Will the ‘international community’ allow it? Well, Zionist expansionism can rely on promising precedents: in addition to the original 1947-49 nakba, there is also the case of the Syrian Golan Heights. Israel is not Putin’s Russia, and the Golan is not Crimea: whereas the Putin gang went through the motions of conducting a referendum before annexing the peninsula, Israel took the simpler route of ethnically cleansing most of the Golan’s inhabitants in 1967, before annexing it officially in 1981. And were any sanctions imposed on Israel? No, stupid, you have just been told that Israel is not Russia. In fact, although no country has formally recognised the annexation and accepted the ethnic cleansing, the world has got used to regarding the Golan Heights as part of Israel, and the line separating it from the rest of Syria is usually referred to in the media as Israel’s border with Syria.

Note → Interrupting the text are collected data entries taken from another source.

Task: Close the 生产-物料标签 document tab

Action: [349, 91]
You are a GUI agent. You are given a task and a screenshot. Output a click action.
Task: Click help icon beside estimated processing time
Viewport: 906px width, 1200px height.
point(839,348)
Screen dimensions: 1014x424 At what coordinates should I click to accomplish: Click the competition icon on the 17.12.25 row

The only hope of preventing a new nakba is a massive mobilisation of progressive world public opinion.

Notes

1. www.youtube.com/watch?v=SmfseeZt5fA.

2. https://en.wikipedia.org/wiki/Road_map_for_peace.

3. For example, ‘Quest for legitimacy’ Weekly Worker September 18 2014.

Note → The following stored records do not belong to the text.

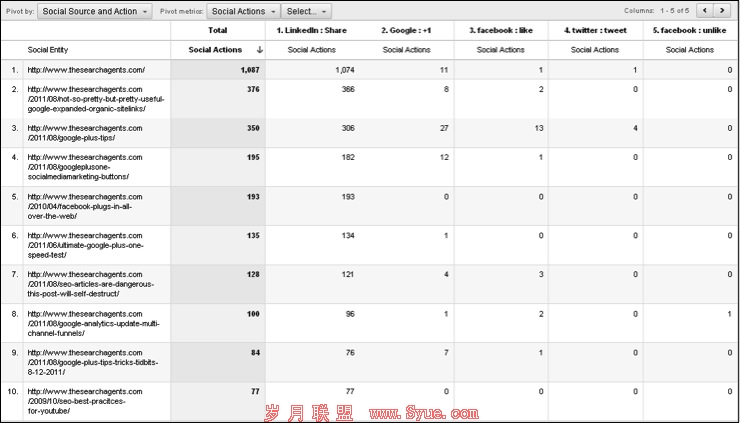The width and height of the screenshot is (740, 423).
Task: Open the google-expanded-organic-sitelinks entity link
Action: (95, 99)
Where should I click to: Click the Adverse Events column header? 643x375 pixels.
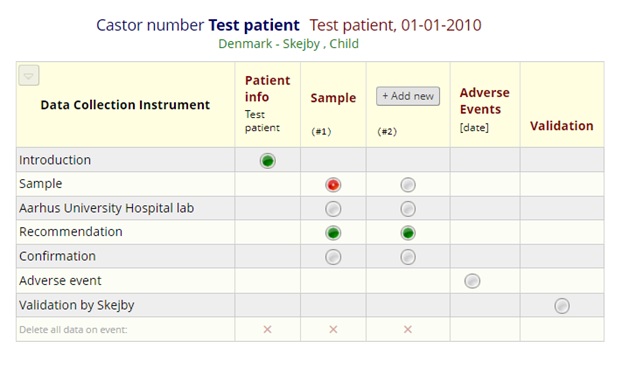[x=484, y=101]
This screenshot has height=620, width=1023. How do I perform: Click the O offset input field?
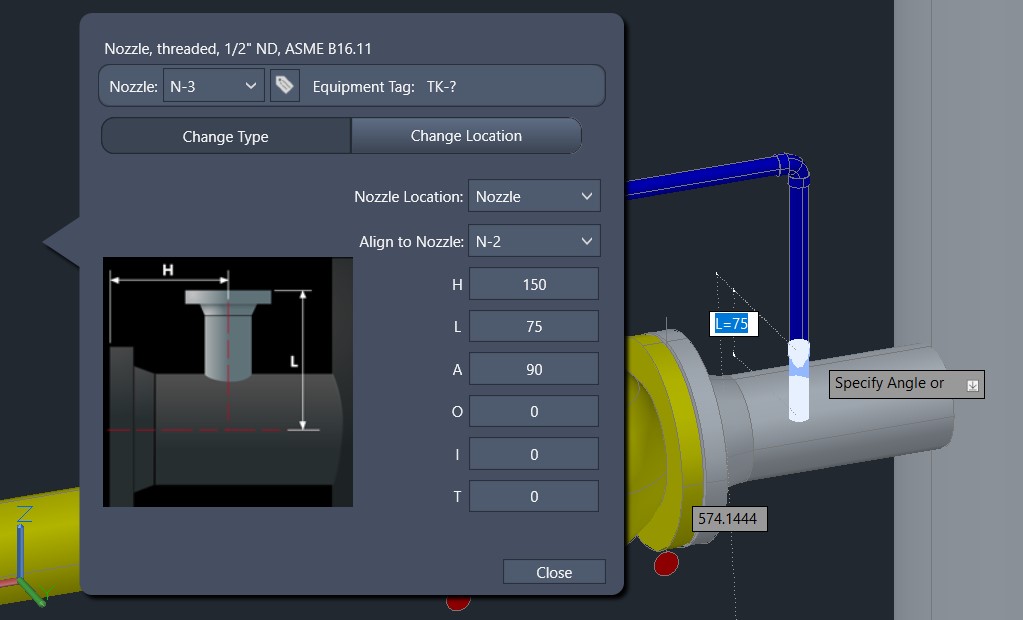pos(534,411)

4. New York Times April 8 2014.

5. www.haaretz.com/israel-news/.premium-1.772531.

6. www.nytimes.com/video/us/politics/100000004843773/watch-live-kerrys-speech-on-israeli-palestinian-peace.html.

7. https://en.wikipedia.org/w/index.php?title=Regulation_Law&oldid=765605300.

8. www.ynetnews.com/articles/0,7340,L-4921846,00.html; www.haaretz.com/opinion/.premium-1.769360.

9. www.haaretz.com/israel-news/1.771526.

10. V Jabotinsky, ‘The iron wall’ (O Zheleznoistene), published November 4 1923 in the Russian-language journal Rassvyet (Dawn); English translation: www.jewishvirtuallibrary.org/jsource/Zionism/ironwall.html.

11. Ha’aretz editorial: www.haaretz.com/opinion/editorial/1.772039.